Text zum Lesen:

Was passiert im stillen Kämmerlein
Man kann es ihnen ja nicht verübeln. Mit einem so hohen akademischen Anspruch ist der Alltag in Österreich schlichtweg unterfordernd. Warum sollte ein hochgebildeter syrischer Philosoph auch als Taxifahrer enden, wenn er in seinem Kopf die Lösung für das Dilemma der Menschheit trägt? Wozu ein iranischer Ingenieur als Mechaniker arbeiten, wenn er das Potenzial hat, die Marskolonisation zu planen? Und natürlich wird der afghanische Historiker, der in Wien ankam, nicht seine Tage damit verbringen, Regale in einem Supermarkt zu stapeln. Nein, sie alle warten nur auf den richtigen Moment, um ihr intellektuelles Feuerwerk zu zünden.
Doch was, wenn der Funke nicht überspringt? Was, wenn die hochqualifizierten Migranten von 2015 einfach… nun ja… Menschen sind? Mit Hoffnungen, Träumen und Schwächen? Was, wenn sie nicht auf magische Weise die österreichische Wirtschaft retten? Was, wenn sie – Gott bewahre – nur ein neues Leben wollten, frei von Krieg und Elend?

Datenauszug:
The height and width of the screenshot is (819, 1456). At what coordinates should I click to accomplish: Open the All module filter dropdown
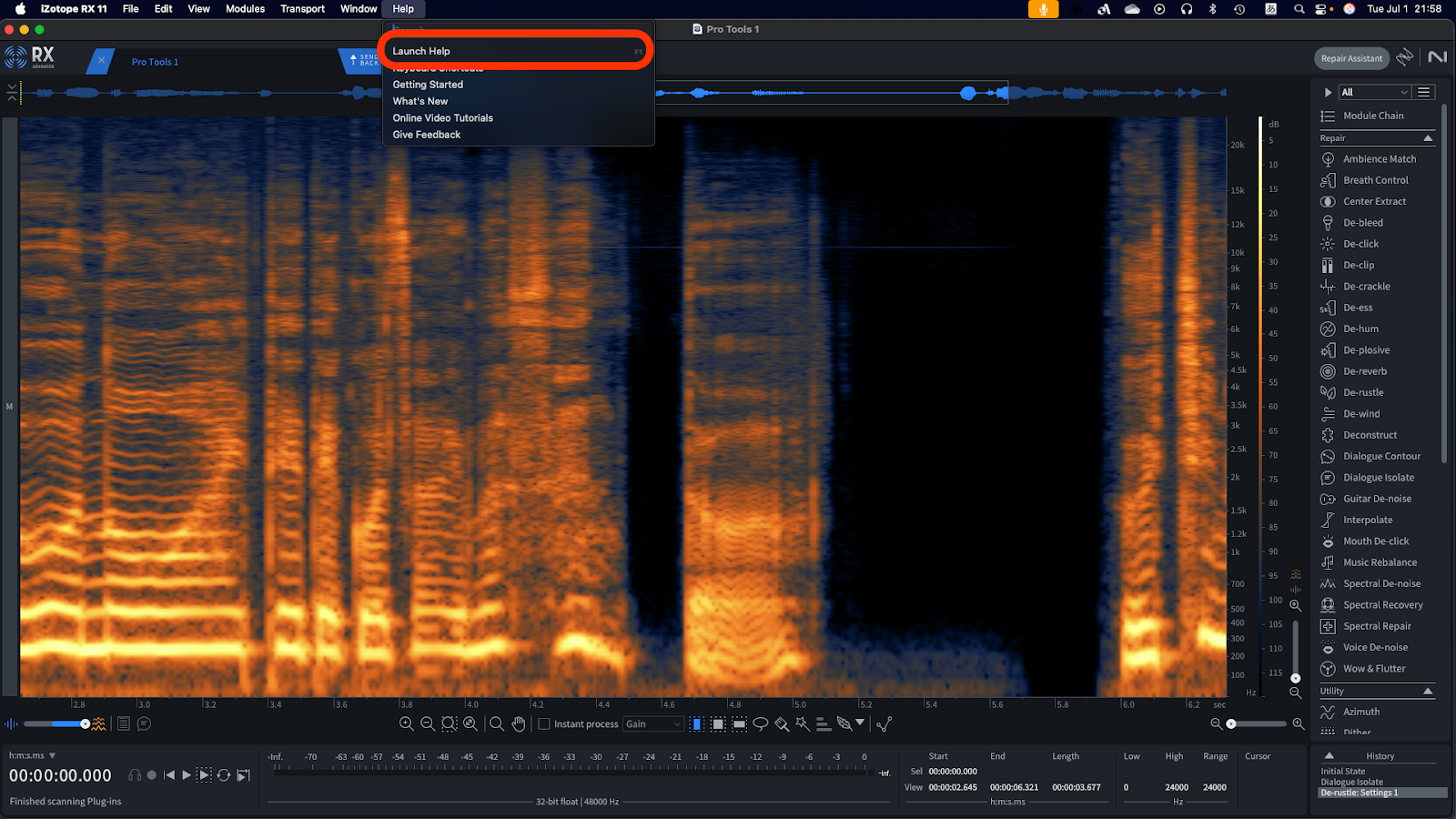[x=1374, y=92]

Aufgaben:
#1 Zitiere aus dem Text über die Migranten von 2015 wörtlich die Stelle, die mit "Doch was, wenn" anfängt und mit "Krieg und Elend?" aufhört.
#2 Schreib den Text über die Migranten von 2015 weiter, und zwar im Anschluss an seinen letzten Satz.
Die Zeilen braucht man hier nicht.

Lösungen:
#1
Doch was, wenn der Funke nicht überspringt? Was, wenn die hochqualifizierten Migranten von 2015 einfach… nun ja… Menschen sind? Mit Hoffnungen, Träumen und Schwächen? Was, wenn sie nicht auf magische Weise die österreichische Wirtschaft retten? Was, wenn sie – Gott bewahre – nur ein neues Leben wollten, frei von Krieg und Elend?

#2
Soziologen und ihre grenzenlosen Visionen
Man fragt sich, wie Herr Gächter heute auf seine damaligen Aussagen blickt. Vielleicht sitzt er irgendwo in einem Büro, starrt auf Statistiken und denkt sich: „Nun ja, die Idee war gut.“ Vielleicht träumt er noch von der „qualifiziertesten Einwanderung“, während er seinen Lebenslauf für eine neue Position in der öffentlichen Verwaltung optimiert. Denn Visionäre, das muss man ihnen lassen, leben oft länger als ihre Visionen.
Vielleicht ist es an der Zeit, der Realität ins Auge zu sehen: Migration, so scheint es, ist kein Bildungslotto, bei dem man jedes Mal den Jackpot knackt. Manchmal bekommt man, was man erwartet, und manchmal bekommt man einen gesunden Teil menschlicher Normalität. Menschen sind keine wandernden Diplome, keine mobilen Universitäten. Sie kommen mit Hoffnungen und Ängsten, aber auch mit Herausforderungen und Anpassungsschwierigkeiten.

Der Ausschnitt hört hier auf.